The sensory perceptions of any organism, including one possessing some level of “self-reflective” intelligence as we define it, were presumably acquired through its evolution. They are then a rather haphazard collection of neural abilities in relating to particular physical processes in the world outside our bodies. The brain “knows” enough to carry out its function of fabricating individual reality, and from this we construct consensus reality through social intercourse.
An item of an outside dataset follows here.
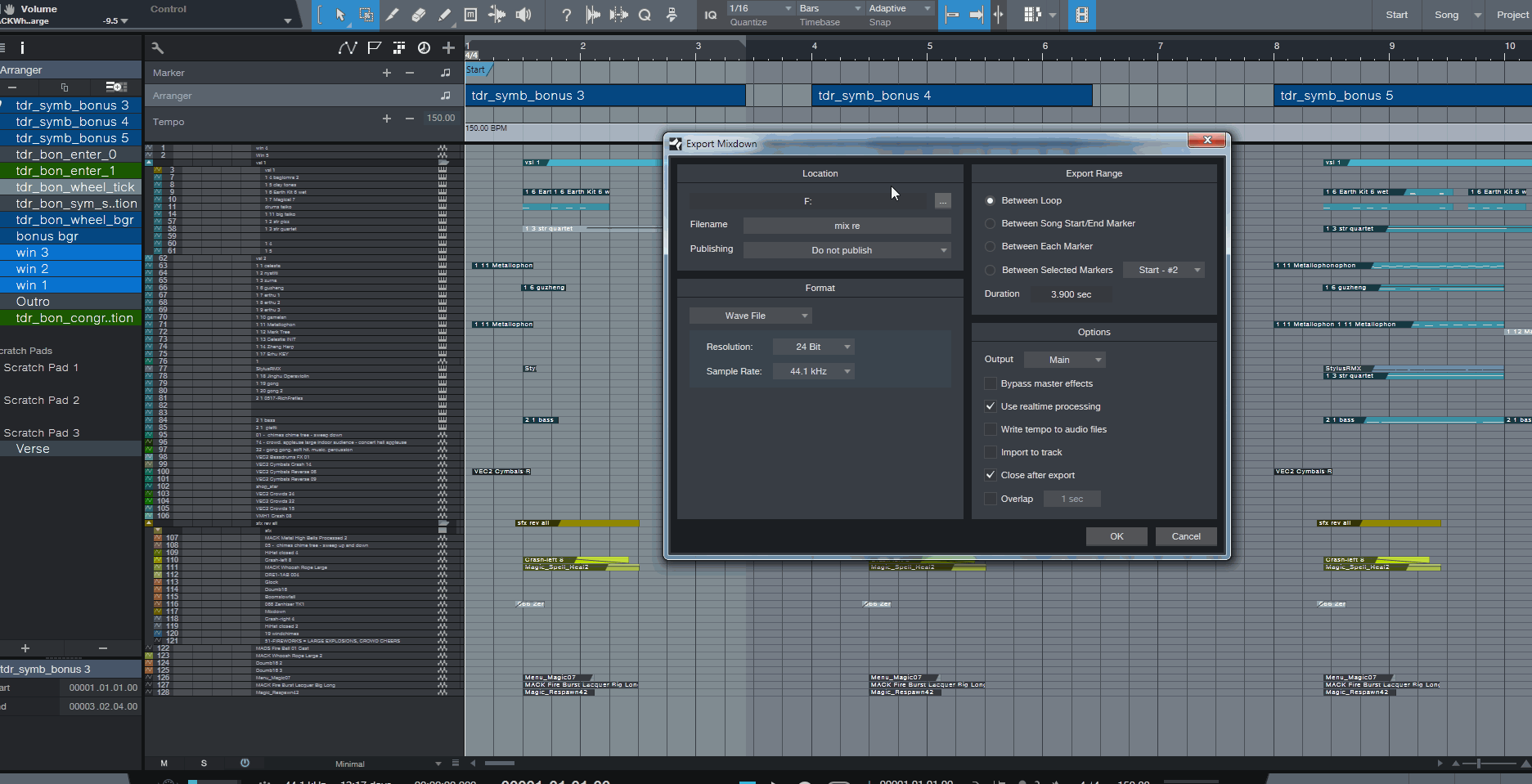
Task: Click the wrench track options icon
Action: pyautogui.click(x=158, y=48)
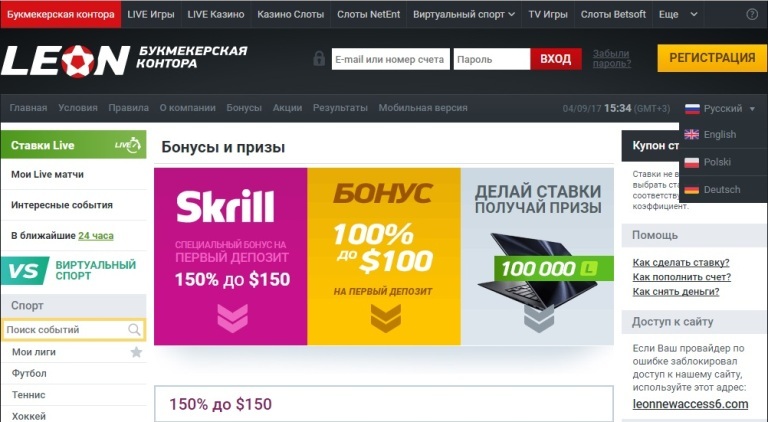Open the Казино Слоты tab
The width and height of the screenshot is (768, 422).
[x=290, y=14]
Two crucial points emerge from this: firstly, our knowledge of anything occurring outside our brains, neural systems, and proprioceptors must be very precarious, and considering how little we even understand of what goes on within our brains this should be of concern. Secondly, the dynamics governing the evolution-determined acquisition of sensory abilities cannot be assumed to be related to some design aiming to equip us with the ability to define “objective reality;” there was no survival benefit in such an ability [5]. Rather, one would suppose that these dynamics resulted from chance variation in the struggle for existence, so they would have been selected for their utility in survival. Survival, of course, is in no way related to detecting objective reality; it merely reflects an ability to respond to environmental stimuli.
All our perceptions relate to events, to changes in the physical world; a steady-state reality would not be perceptible to us or to any other being. To perceive an event not taking place in the percipient’s body, there must be a physical process in the world, outside the reach of its hard-wired neural system, which produces a stimulus on the surface of our body (or a receptor such as the retina) that is neurally detectable. It is most reasonable to postulate that this rather tenuous link between our nervous system and the real world provides absolutely no justification for the fond delusion of humans that they have access to some significant reality. Of course they do not and it is salutary to remember that this was known to some Greek scholars millennia ago.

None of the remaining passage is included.